G.
Authenticated Instances of Longevity.
—Your correspondent A. B. R. (antè, p. 145.) and others argue their question of the old Countess of Desmond very ably;—will any one of them be pleased to argue my question? Is there one word of truth in the story, or any other story that rests, as a preliminary condition, on the assumption that people have lived to one hundred and fifty years of age? Of course the proof is to rest on dates and facts, parish registers—on clear legal evidence. It is admitted by actuaries and others, learned in such matters, that the average duration of life is greater now than it was; so, we might fairly assume, would be the exceptional life. Can these gentlemen refer us to a single instance of an insured person who lived to one hundred and fifty? to one hundred and forty, thirty, twenty, ten? aye, to one hundred and ten? There is a nonsensical inscription to this effect on the portrait of a man of the name of Gibson, hung up in Greenwich Hospital, but its untruth has been proved. I also remember another case made out to the entire satisfaction of some benevolent ladies, by, as afterwards appeared, the baptismal register of John the father being made to do duty as the register of John the son. I mention these things as a warning; I protest, too, at starting against flooding "N. & Q." with evidence brought from Russia or America, or any of the back settlements of the world, and against all evidence of people with impossible memories. What I want is good legal evidence; the greatest age of the oldest members of the Equitable, Amicable, and other Insurance offices—lives certainly beyond the average; the greatest age of a member of the House of Peers coming within the eye of proof.
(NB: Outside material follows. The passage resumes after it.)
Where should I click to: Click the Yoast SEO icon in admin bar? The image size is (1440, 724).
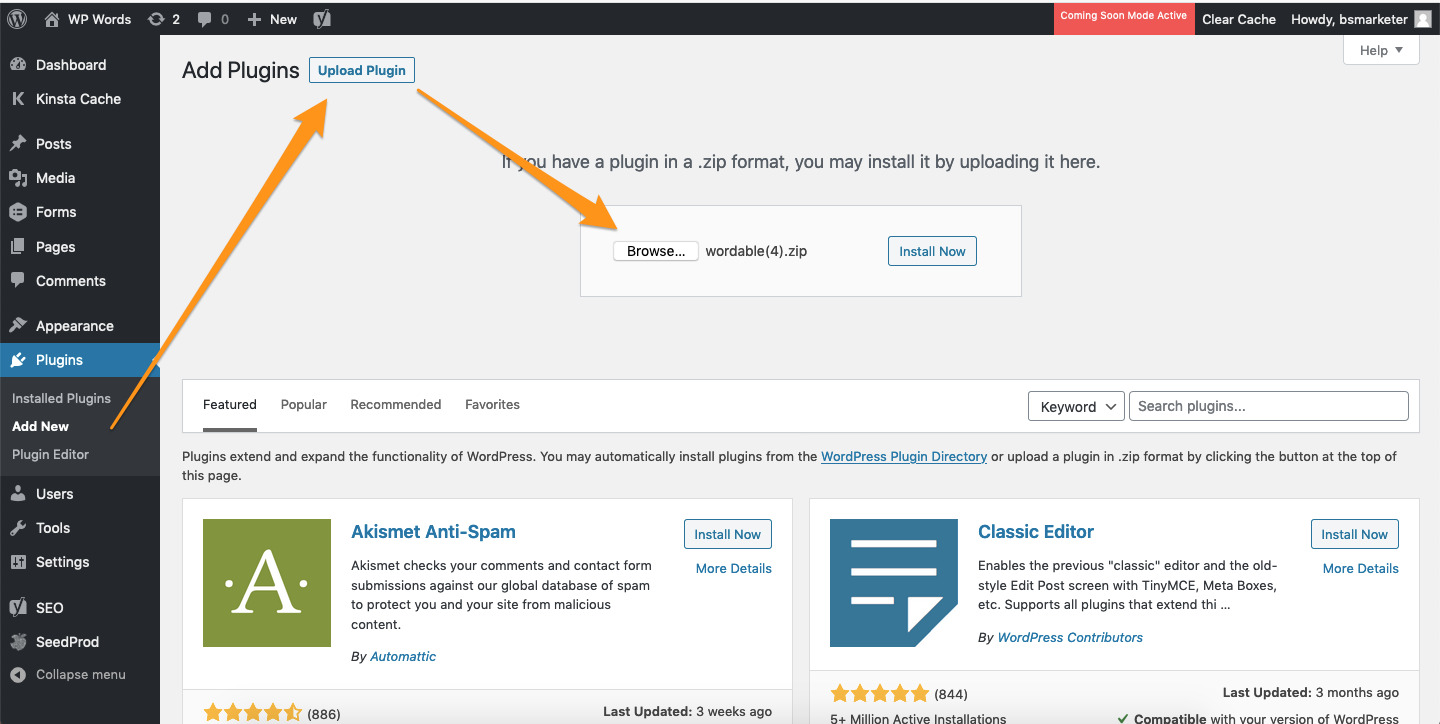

When these preliminary questions, and reasonable inferences, shall have been determined, it will, I think, be quite time enough to raise questions about the old Countess, old Parr, old Jenkins, and other like ante-register longevities.
O. C. D.
Minor Queries Answered.
Laud's Letters and Papers.
—Can any of your correspondents inform one where any unpublished letters or papers of Archbishop Laud are to be met with, besides those at Lambeth or in the British Museum?
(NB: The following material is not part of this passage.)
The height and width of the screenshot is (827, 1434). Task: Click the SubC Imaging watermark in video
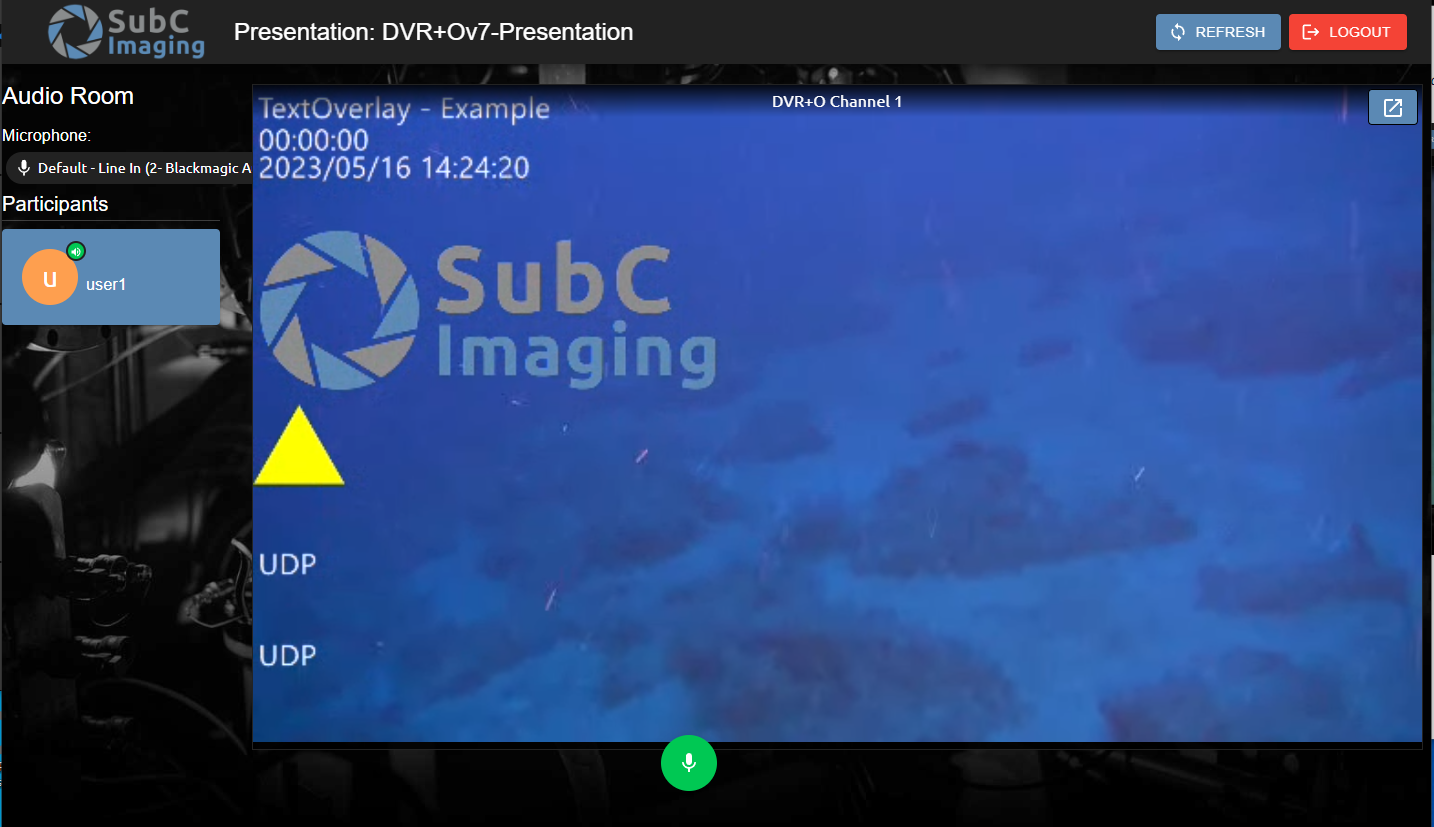click(487, 312)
Anthony à Wood mentions his speech against Nathanael Fiennes; and Wanley, in his Catalogue of English and Irish MSS., states that many of his writings, both political and theological, were extant at that time in private libraries.
B. J.
[Archbishop Laud's Works are now in the course of publication in the Library of Anglo-Catholic Theology, and from the editor's valuable bibliographical prefaces to vols. i. and ii., we think it probable that some notices of these MSS. will be given in the subsequent volumes. Our correspondent may also consult Catalogi Librorum Manuscriptorum Angliæ et Hiberniæ, Oxon. 1697.]